PASSAGE GIVEN.
++++++

What Bhabha locates is the a slippage in this process that results
in the transgression of the coloniser's " own frame of reference".
( Bhabha 1994 p.42). This is because in the construction of the stereotype
the native is at once other and yet an entirely knowable object. There
are also contradictions inherent in the same instant of representation.
The colonised subject is delineated simultaneously as the 'noble savage'
and 'savage savage' thus decontructing the rationale of the coloniser.
What however formulates the process of stereotyping as a fundamentally
'ambivalent text'(Ibid p.82) is the fact that although what makes the representation
already known and apparent to the colonising subject also has to be endlessly
repeated , "[a]s a form of splitting and multiple belief, the stereotype
requires, for its successful signification , a continual and repetitive
chain of other stereotypes. The process by which the metaphoric 'masking'
is inscribed in a lack which must be concealed gives the stereotype both
its fixity and its phantasmatic quality." ( Ibid p.77) . This is what
destablizes the colonial representation and so its logic.
Bhabha employs the same destabilizing tactics in his analysis of what
he calls mimicry. This is a process which would take place in what JanMohammed
would describe as the second phase of the colonial project which would
begin with its architecture of ideological constraints at all levels, establishing
hegemonic containment.Stereotyping would begin in the first phase of violent
suppression and conquest, although continue into the second. At this juncture
the colonial subject is behoven to learn the language, imbibe the value
system, religious and social of the colonising power and attempt to imitate
their masters in every respect-to wear the 'white mask'. This course of
action is so readily followed by the colonised subject because it is seen
as his only line of defence in the face of the onslaught on his culture
and the shattering of his world. Bhabha employs Lacan's metaphor of camouflage
to describe mimicry as in act of warfare.

++++++

AIM A.
In the passage on Bhabha, whose metaphor does Bhabha use to describe mimicry, and what is that metaphor?

DATA.
++++++

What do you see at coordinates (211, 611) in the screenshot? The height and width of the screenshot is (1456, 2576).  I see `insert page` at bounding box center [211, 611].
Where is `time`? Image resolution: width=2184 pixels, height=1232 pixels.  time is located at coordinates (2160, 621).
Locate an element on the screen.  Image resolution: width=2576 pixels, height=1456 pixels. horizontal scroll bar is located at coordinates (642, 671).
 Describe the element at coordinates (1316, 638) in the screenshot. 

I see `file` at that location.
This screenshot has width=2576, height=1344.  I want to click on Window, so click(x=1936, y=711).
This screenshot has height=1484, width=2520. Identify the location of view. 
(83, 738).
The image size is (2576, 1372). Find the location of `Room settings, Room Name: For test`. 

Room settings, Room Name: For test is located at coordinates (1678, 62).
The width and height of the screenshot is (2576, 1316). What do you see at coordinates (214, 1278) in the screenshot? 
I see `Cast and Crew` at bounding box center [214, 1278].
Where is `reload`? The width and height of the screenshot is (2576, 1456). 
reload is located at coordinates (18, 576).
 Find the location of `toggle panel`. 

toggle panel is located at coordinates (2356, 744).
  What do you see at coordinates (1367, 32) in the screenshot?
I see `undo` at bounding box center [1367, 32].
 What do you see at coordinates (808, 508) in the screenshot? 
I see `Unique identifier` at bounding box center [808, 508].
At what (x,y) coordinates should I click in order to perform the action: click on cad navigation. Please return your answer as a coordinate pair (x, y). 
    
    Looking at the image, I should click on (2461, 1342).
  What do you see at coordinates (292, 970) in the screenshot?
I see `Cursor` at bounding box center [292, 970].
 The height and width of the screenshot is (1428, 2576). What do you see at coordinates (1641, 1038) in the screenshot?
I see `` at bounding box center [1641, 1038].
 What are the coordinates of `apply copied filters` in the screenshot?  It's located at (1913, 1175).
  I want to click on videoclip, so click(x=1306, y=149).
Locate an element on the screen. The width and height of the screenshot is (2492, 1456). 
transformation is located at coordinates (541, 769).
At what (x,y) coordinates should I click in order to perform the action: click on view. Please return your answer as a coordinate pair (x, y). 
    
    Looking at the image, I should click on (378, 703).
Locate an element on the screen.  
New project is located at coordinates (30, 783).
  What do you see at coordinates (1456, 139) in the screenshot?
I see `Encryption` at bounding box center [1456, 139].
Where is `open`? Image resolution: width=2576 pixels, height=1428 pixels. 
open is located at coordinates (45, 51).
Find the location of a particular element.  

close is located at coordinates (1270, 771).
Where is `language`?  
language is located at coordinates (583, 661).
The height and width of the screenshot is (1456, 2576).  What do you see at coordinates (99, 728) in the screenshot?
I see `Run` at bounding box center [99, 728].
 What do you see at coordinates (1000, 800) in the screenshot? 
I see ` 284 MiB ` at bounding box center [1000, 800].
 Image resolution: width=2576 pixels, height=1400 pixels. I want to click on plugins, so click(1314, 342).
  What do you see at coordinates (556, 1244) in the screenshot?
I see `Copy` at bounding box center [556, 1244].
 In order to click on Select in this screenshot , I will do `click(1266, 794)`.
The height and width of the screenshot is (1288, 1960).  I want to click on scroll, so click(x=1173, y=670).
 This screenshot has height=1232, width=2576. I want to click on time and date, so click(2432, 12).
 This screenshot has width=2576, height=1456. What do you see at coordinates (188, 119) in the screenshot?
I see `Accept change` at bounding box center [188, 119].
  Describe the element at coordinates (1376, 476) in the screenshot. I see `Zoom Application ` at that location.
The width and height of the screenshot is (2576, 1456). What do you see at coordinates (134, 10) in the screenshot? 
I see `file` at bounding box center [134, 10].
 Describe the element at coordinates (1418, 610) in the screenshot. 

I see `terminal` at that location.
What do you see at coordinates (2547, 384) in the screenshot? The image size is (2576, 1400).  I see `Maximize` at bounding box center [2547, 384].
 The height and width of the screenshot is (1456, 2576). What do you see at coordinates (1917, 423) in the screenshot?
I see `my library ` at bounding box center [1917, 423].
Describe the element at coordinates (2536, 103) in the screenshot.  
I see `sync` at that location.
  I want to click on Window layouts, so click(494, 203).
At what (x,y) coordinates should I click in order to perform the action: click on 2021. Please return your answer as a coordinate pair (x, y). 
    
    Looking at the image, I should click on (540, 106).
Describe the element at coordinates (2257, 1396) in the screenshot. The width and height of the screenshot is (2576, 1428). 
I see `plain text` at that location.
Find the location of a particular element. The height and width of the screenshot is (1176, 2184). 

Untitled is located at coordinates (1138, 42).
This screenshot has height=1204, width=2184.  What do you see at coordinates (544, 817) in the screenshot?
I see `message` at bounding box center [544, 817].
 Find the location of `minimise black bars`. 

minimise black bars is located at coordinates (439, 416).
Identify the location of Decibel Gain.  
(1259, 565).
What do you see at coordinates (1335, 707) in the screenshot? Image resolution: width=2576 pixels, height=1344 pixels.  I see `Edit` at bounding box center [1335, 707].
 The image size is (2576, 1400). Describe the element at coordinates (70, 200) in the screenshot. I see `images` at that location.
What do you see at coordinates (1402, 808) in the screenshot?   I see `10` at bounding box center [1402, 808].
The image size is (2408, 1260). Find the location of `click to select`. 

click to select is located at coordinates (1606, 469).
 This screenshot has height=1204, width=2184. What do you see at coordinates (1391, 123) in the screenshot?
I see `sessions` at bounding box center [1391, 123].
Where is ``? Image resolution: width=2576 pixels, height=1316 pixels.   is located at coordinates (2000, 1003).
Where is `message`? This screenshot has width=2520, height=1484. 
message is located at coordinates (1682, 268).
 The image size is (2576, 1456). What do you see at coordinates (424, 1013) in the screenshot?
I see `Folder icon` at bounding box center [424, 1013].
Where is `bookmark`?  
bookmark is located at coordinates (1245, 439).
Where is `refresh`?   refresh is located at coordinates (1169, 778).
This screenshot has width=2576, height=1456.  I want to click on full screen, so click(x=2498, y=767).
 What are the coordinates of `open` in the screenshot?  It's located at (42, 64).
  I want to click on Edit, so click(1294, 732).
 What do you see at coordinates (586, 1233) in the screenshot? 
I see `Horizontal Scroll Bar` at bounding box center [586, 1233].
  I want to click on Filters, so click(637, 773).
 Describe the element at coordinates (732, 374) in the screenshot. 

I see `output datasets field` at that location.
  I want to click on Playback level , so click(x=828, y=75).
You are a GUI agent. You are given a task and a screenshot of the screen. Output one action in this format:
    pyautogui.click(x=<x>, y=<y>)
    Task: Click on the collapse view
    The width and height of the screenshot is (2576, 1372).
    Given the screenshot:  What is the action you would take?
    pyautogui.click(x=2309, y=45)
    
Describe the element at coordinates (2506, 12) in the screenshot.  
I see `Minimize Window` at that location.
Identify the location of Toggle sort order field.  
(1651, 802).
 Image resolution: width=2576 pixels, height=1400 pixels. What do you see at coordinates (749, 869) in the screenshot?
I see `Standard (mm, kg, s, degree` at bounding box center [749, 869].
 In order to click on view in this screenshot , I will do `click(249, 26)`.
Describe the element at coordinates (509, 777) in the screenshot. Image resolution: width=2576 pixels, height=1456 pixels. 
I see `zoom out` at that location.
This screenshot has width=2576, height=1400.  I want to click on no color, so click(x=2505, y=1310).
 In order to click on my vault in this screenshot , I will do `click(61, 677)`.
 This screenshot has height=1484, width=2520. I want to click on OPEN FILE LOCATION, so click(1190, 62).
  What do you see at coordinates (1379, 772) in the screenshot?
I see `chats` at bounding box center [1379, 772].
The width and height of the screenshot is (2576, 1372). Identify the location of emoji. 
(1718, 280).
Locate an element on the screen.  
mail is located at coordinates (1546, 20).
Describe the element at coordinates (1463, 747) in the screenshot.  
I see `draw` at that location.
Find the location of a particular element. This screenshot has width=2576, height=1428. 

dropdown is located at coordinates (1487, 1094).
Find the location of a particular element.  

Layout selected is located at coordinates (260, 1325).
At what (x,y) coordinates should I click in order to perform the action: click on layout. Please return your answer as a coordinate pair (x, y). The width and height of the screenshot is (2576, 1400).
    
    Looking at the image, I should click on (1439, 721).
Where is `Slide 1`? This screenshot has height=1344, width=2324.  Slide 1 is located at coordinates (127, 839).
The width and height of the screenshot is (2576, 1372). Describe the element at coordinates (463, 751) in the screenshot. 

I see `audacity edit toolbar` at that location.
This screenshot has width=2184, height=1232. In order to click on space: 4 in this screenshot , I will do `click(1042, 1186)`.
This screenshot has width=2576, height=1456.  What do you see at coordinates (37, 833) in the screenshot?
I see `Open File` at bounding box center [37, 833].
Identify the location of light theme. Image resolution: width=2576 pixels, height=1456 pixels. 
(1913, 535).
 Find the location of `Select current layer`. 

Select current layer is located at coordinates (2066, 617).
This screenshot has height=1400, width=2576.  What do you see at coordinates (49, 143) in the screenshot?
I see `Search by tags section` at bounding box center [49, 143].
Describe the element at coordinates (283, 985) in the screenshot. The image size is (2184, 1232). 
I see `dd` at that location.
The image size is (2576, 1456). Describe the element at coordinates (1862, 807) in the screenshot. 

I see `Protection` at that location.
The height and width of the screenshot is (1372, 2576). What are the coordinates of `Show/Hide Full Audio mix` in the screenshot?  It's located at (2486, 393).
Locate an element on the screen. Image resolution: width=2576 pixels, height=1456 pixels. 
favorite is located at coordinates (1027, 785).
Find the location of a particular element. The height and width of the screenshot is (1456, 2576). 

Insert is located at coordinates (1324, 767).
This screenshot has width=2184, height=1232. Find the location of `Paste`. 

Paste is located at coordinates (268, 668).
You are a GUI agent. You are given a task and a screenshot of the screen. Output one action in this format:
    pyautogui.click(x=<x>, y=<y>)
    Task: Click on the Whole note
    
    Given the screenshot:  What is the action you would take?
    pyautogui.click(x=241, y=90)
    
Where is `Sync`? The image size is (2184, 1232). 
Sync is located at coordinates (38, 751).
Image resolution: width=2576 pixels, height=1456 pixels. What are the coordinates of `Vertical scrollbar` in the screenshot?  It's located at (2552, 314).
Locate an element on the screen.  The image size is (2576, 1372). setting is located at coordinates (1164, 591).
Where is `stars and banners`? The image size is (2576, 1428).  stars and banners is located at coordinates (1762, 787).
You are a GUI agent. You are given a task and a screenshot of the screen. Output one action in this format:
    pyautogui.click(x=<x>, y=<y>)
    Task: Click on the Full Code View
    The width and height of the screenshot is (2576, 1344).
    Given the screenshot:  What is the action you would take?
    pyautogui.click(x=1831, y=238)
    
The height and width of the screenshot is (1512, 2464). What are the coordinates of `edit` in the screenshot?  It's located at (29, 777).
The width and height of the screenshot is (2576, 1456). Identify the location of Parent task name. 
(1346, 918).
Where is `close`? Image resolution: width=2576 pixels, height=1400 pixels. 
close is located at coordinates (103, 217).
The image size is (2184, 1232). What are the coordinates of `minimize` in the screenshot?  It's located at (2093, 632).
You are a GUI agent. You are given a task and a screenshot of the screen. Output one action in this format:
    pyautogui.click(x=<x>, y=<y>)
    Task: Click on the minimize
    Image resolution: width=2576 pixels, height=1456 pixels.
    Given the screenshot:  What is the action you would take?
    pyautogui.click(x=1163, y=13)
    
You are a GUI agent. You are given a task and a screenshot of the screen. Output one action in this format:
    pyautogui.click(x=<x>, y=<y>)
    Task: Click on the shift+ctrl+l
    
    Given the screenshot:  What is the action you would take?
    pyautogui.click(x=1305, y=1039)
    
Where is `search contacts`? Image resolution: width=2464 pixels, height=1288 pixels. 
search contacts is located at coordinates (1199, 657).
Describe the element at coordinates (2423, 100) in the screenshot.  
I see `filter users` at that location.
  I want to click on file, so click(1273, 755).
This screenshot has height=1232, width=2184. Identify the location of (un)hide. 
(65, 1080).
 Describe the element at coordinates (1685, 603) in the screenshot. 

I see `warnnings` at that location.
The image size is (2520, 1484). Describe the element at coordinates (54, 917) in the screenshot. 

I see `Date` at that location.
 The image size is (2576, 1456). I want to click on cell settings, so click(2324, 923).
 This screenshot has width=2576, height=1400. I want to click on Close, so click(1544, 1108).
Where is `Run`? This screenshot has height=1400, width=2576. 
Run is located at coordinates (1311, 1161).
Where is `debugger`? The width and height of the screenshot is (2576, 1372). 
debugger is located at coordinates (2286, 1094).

++++++

AIM B.
Copy the stretch of rows from the line that contains "The width and height of the screenshot is (2576, 1372). Identify" through the line that contains "dropdown is located", keeping both of those lines.

EXPECTED OUTPUT A.
Lacan's metaphor of camouflage.

EXPECTED OUTPUT B.
The width and height of the screenshot is (2576, 1372). Identify the location of emoji. 
(1718, 280).
Locate an element on the screen.  
mail is located at coordinates (1546, 20).
Describe the element at coordinates (1463, 747) in the screenshot.  
I see `draw` at that location.
Find the location of a particular element. This screenshot has width=2576, height=1428. 

dropdown is located at coordinates (1487, 1094).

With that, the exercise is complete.